Frustration boiled up within the formless entity, who for the thousandth time found themselves unable to escape the mind-twisting maze it found itself bound within. In the first place, it didn't even have a form, so how could it be restrained to begin with? How could there exist a maze to confuse something without a body to get lost in? The "space" it was trapped in didn't even take up "space" at all!
Another of the entity's annoyances was the gaping hole in its memory. It didn't know who or what it was, how it had become trapped "here," or the reason it felt so angry at being confined. Logically speaking, why would an entity with no memory of an experience other than the "here and now" be dissatisfied with its existence? What force could compel a being that didn't even know for certain that "elsewhere" existed to be upset with the "here" it knew? What was worse about these questions was that, though the entity felt certain it had never experienced having a physical form, it still, for some inexplicable reason, occasionally had urges to act out in ways only a being with a body could. It felt like screaming, pulling its hair, or kicking something hard.
Heck, why did it even know what a body was to begin with?! Where had it even learned that beings with bodies would act in such a way to express their frustration?!
The entity cursed whatever force had given it intelligence enough to question its identity and knowledge enough to experience dissatisfaction with its confinement.
Just as the entity was doing so for the 3,017th time (it had been keeping track), it felt a vaguely familiar sensation, one akin to touching a string that was plucked from far away. Of course, the entity had no body, so as such this description is only a vague approximation of the faint mental tug it experienced. It was enough, however. Enough to light the fire of curiosity that pulled it in a certain direction through the maze.
Several similar tugs of equal strength followed at irregular intervals. The gap between the first and the second stretched out the longest, which at first, had made the entity think the tug was a one-time occurrence. This made the second tug an especially welcome sensation. The mind-bending, colorless space, featuring non-physical architecture that folded in on itself and constantly restructured when the entity's focus was elsewhere, had been feeling monotonous for quite a while. Like how the cacophony of white noise is simultaneously new each moment yet always the same, the entity's prison was both ever-shifting and never-changing. Thus, like a clear note plucked on the keys of a piano, the gentle tug on the entity's mind stood out distinctly.
There was one, especially strong, tug that was easy to follow. In that tug, the entity could barely hear fragments of a phrase: "... ev.. …p." What did it mean? Unfortunately, that one did not occur again for quite a while, and by the time it did, the entity's focus had lapsed -- which meant they could derive no new information from the same, barely-heard consonants, despite being "closer" to the source of the sound.

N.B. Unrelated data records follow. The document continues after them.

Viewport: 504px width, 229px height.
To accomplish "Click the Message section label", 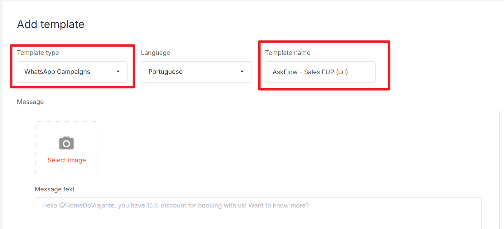I will pyautogui.click(x=30, y=102).
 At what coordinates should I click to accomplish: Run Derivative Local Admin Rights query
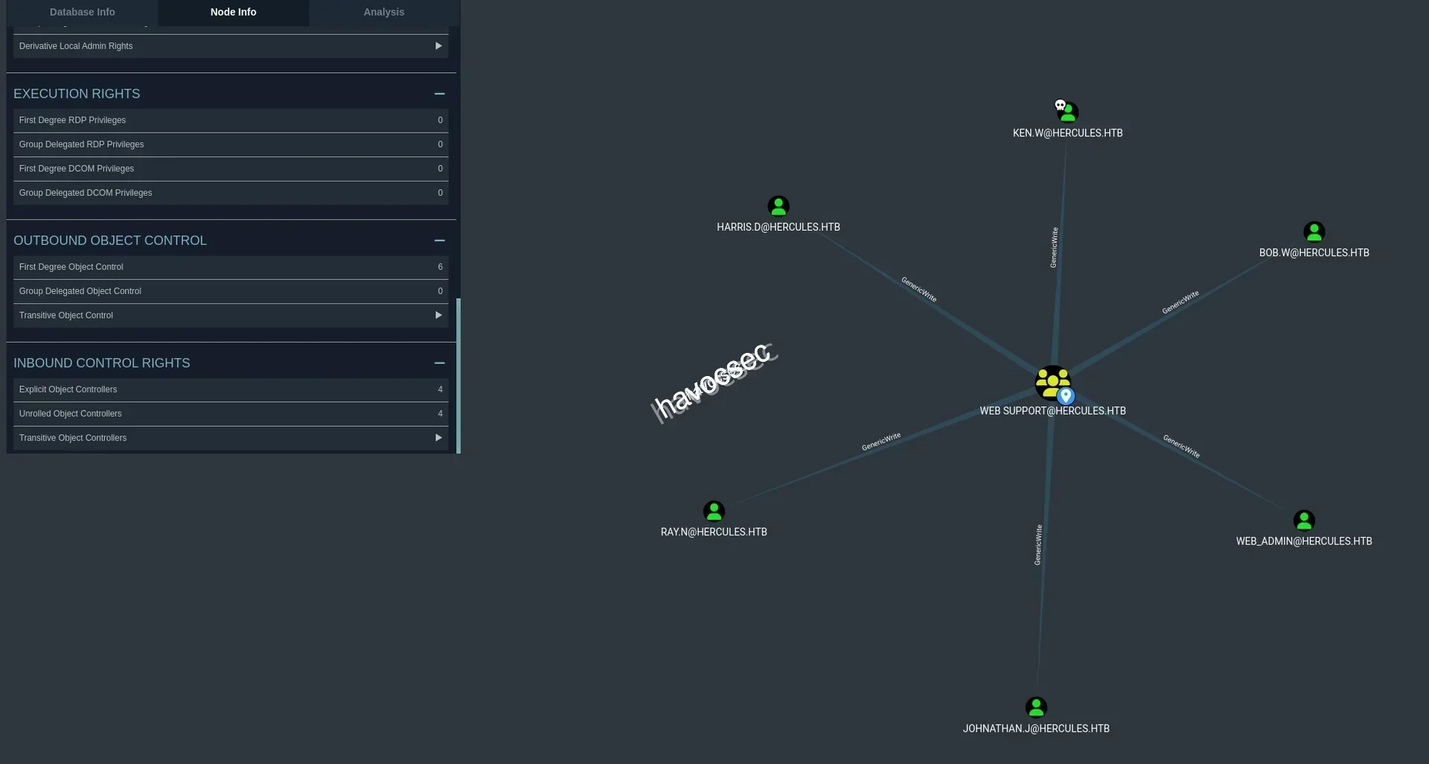click(x=231, y=46)
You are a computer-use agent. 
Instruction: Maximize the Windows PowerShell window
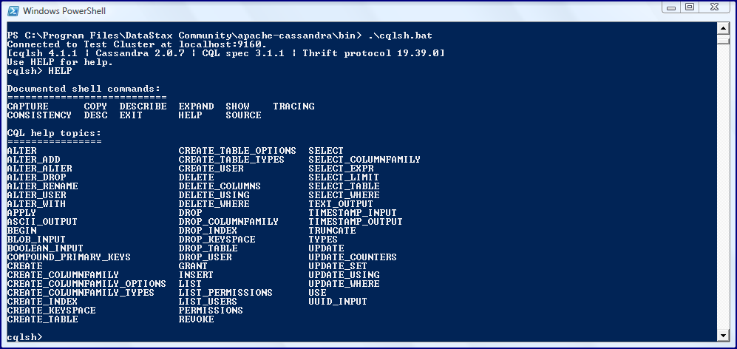coord(690,7)
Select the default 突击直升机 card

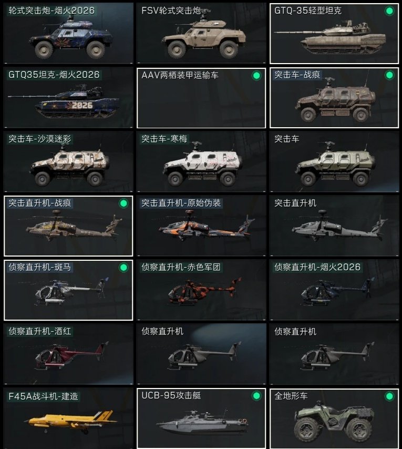(334, 226)
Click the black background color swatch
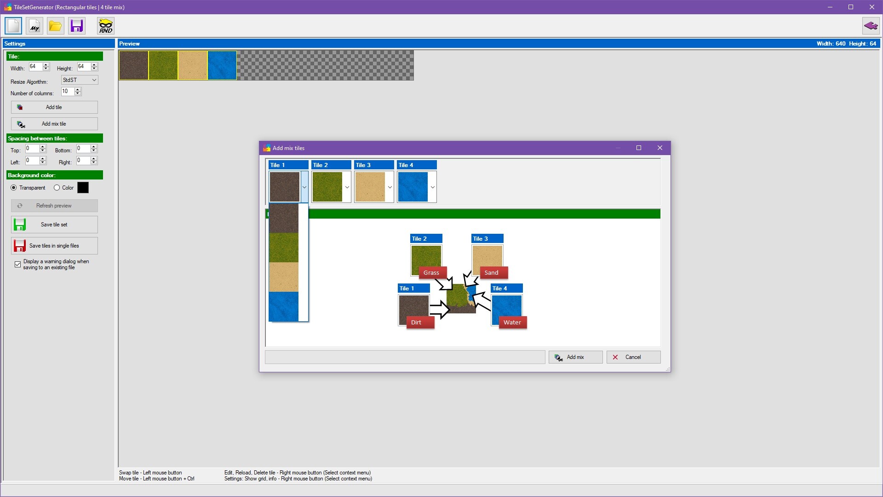 point(83,187)
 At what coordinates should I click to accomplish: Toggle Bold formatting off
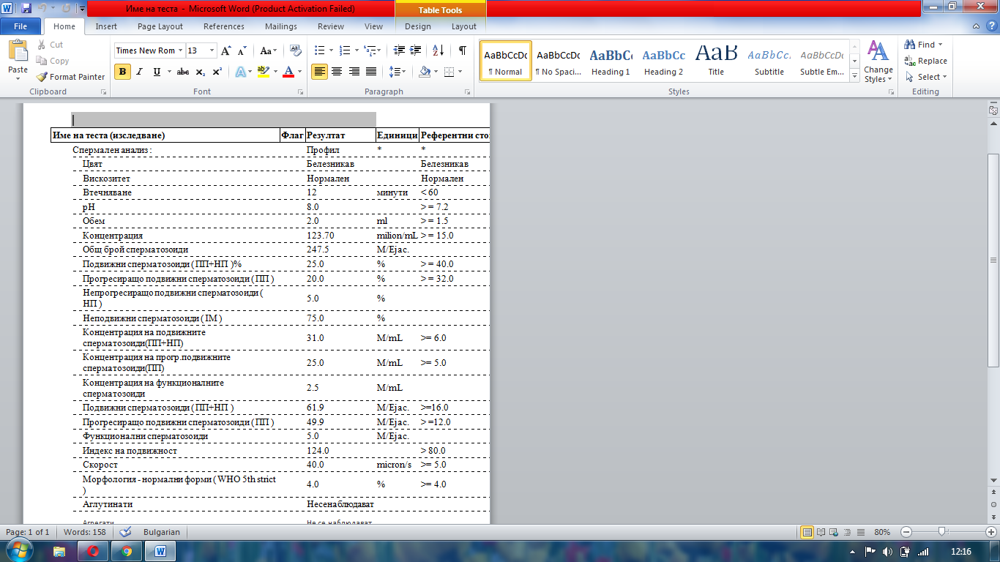click(x=122, y=72)
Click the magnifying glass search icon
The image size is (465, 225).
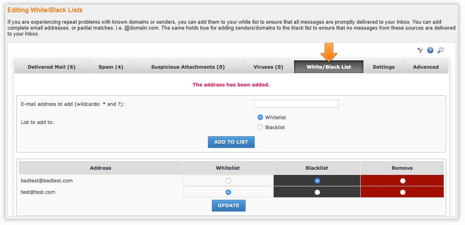point(441,50)
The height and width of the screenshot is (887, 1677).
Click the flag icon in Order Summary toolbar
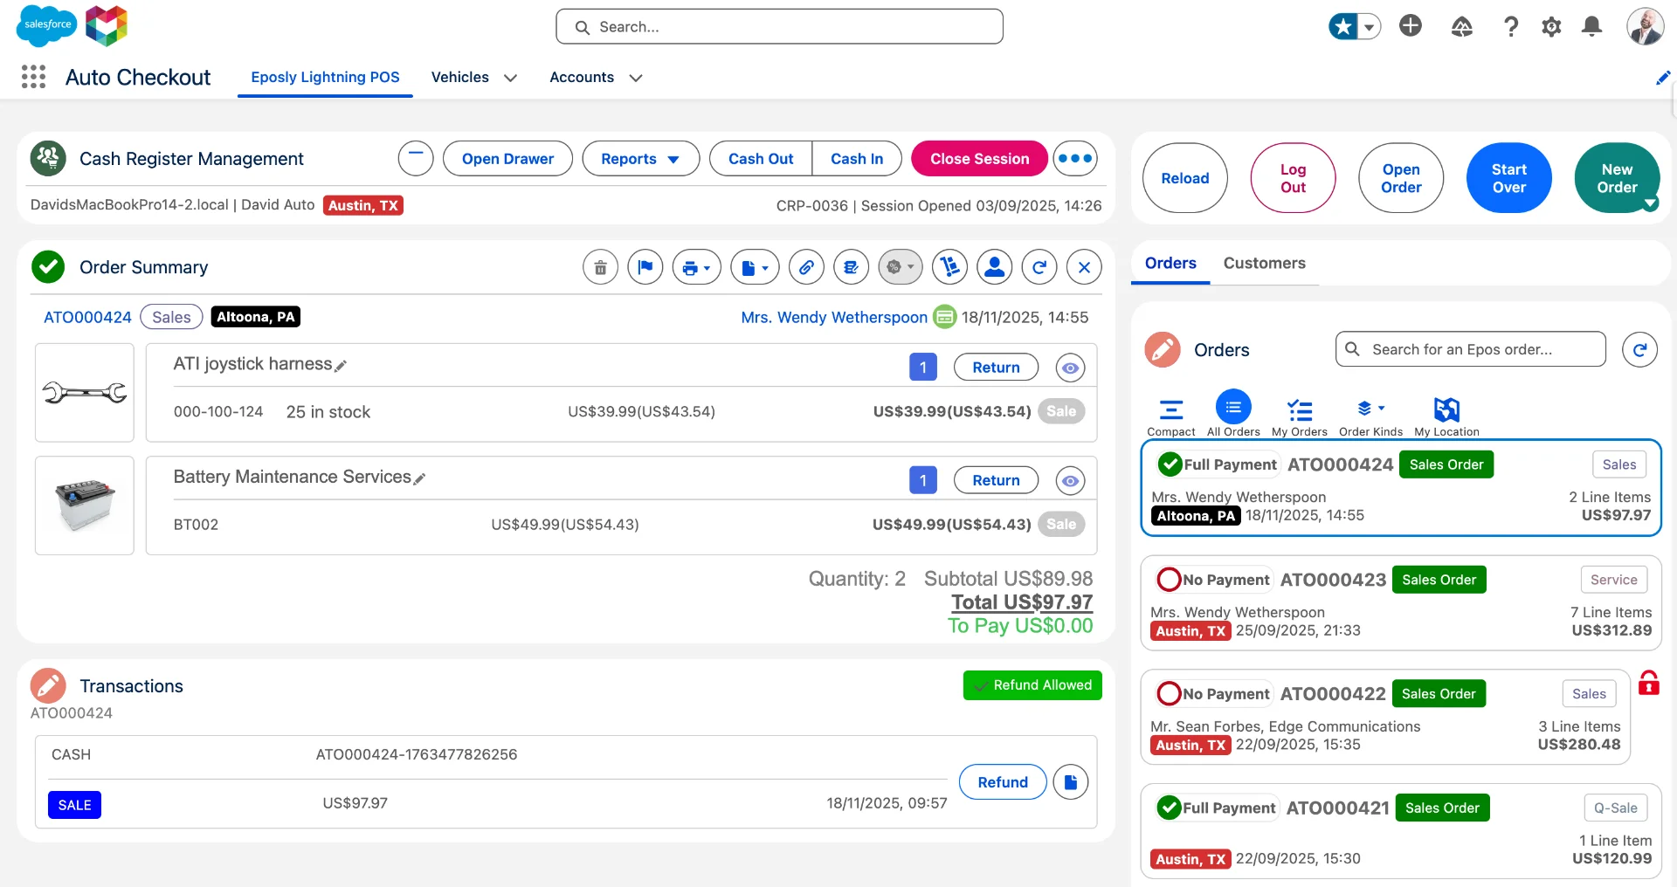pyautogui.click(x=645, y=268)
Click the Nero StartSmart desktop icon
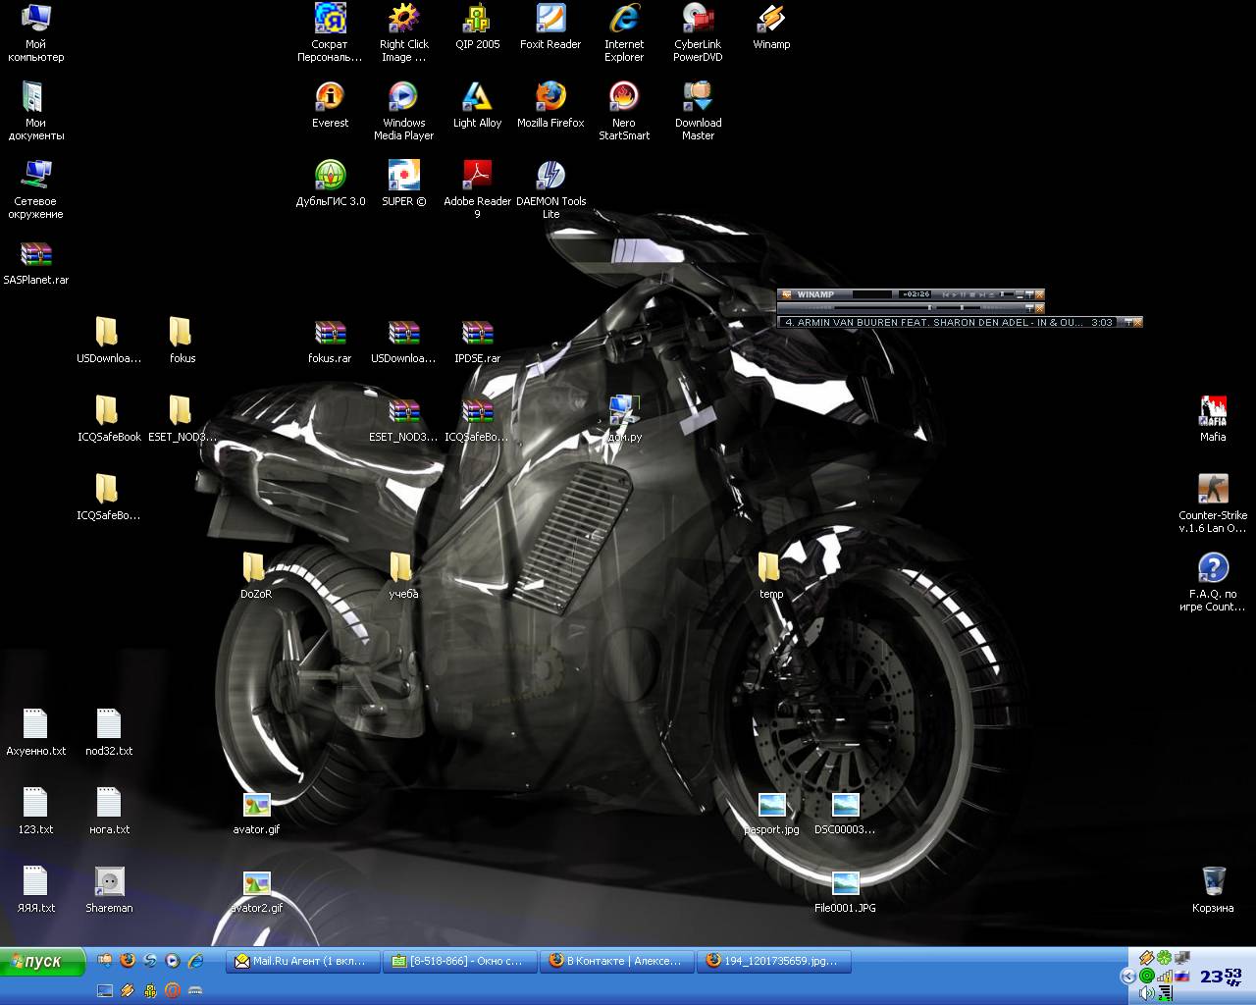The height and width of the screenshot is (1005, 1256). (624, 98)
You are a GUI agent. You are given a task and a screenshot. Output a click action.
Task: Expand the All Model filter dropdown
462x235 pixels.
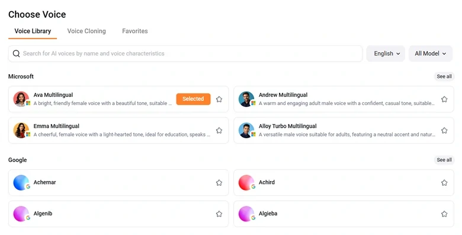pyautogui.click(x=431, y=53)
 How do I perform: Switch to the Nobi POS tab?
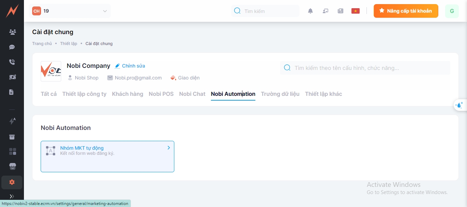click(x=161, y=94)
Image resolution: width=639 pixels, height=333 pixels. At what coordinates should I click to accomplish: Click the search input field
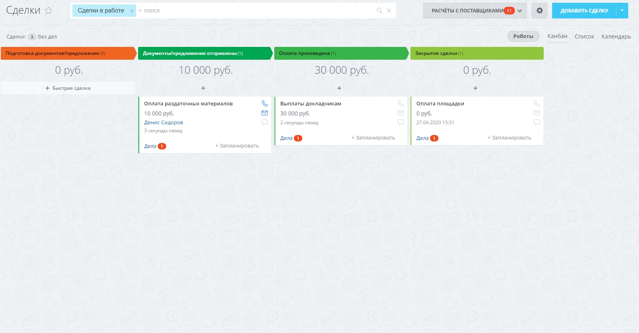pos(256,10)
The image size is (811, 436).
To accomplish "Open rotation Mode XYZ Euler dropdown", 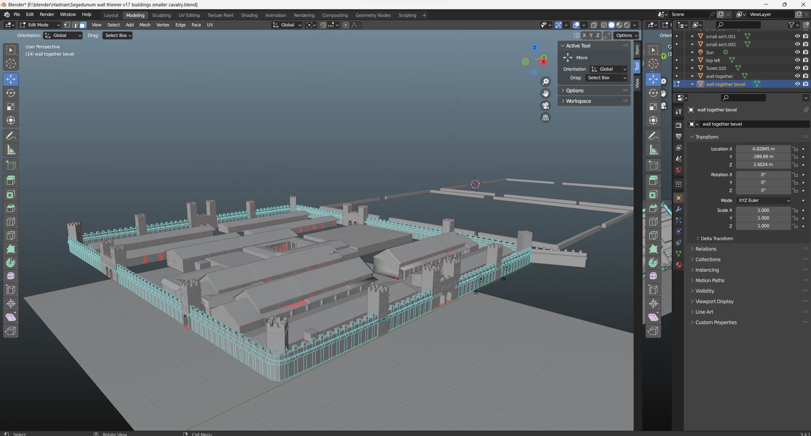I will click(x=763, y=200).
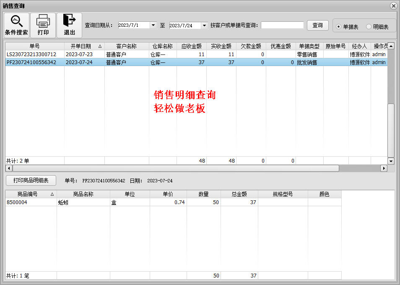Sort by 商品编号 column header
Image resolution: width=400 pixels, height=285 pixels.
[x=31, y=194]
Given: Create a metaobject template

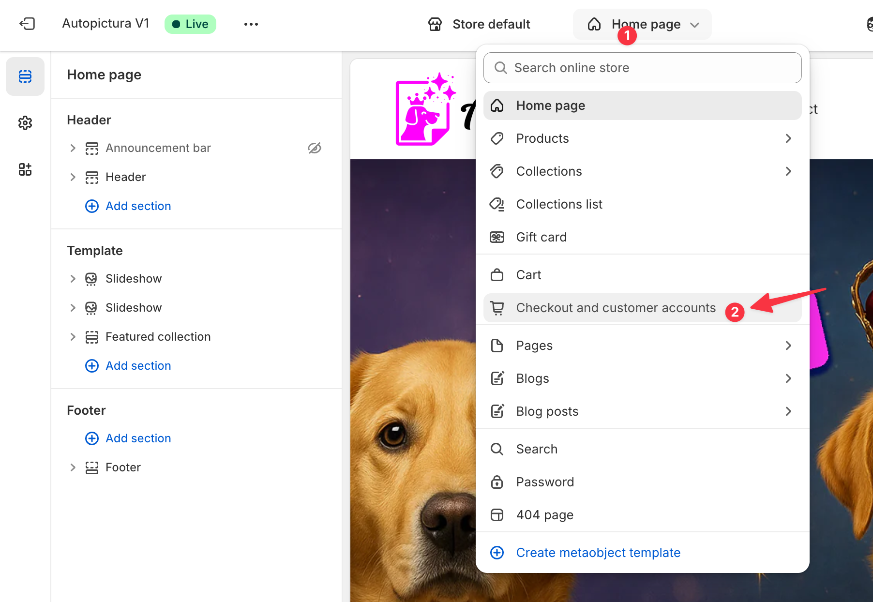Looking at the screenshot, I should tap(598, 552).
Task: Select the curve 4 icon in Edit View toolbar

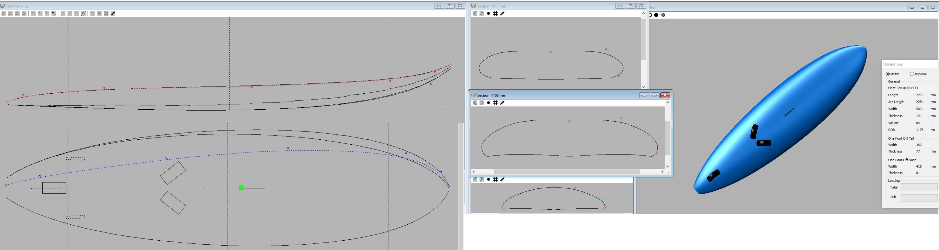Action: pyautogui.click(x=83, y=13)
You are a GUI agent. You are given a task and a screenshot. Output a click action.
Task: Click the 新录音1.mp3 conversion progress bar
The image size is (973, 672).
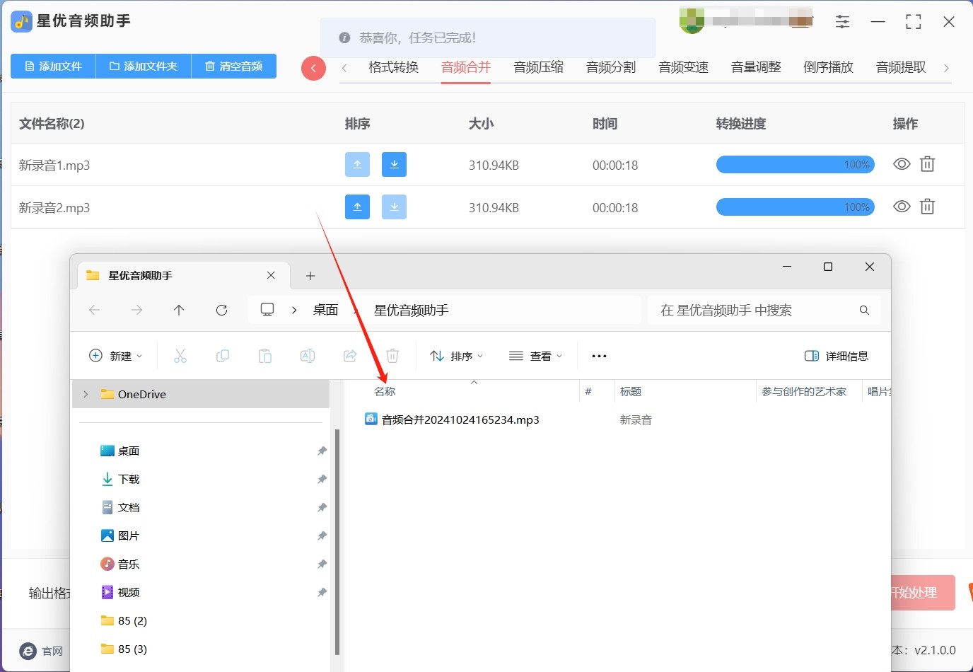pos(795,165)
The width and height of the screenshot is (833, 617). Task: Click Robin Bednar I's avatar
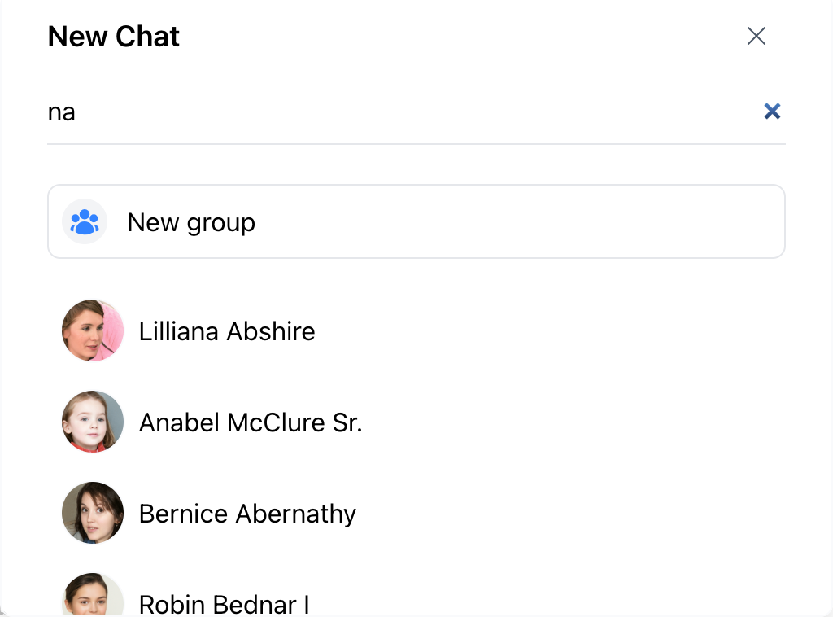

Time passed without any reliable way to measure it. The entity vaguely considered trying to measure time by the tugs, but taking into account the vastly irregular pace at which they came, doing so was probably a futile endeavor. That didn't stop it from keeping count, though.
100 tugs, 101, 102…
205, 209, 210…
The entity was amused by the incredibly erratic flow of the tugs. Being an entity with superior intelligence came with one perk for sure, and that was the fact that it could somehow tell that there was no repetition whatsoever to the beat. There did seem to be a minimum spacing, but the entity did not know upon what factors this might hinge, or if it had even experienced the absolute minimum time between tugs yet. For all it knew, any patterns it had observed thus far could have been flukes.
250, 251, 253…
It continued following in the direction the tugs were coming from. Surely this would lead somewhere, right? The entity knew it could be a trap, a false hope laid to trick it into thinking it was going somewhere. After all, it had no way to distinguish directions; not by landmarks or tools of any kind. Yet the entity instinctively trusted the sensation. Its instincts could be wrong, but it still chose to believe.
After all, the entity wouldn't be able to tell if it was being deceived or not if it never gave it a chance. And in this otherwise empty non-space, it was worth a shot.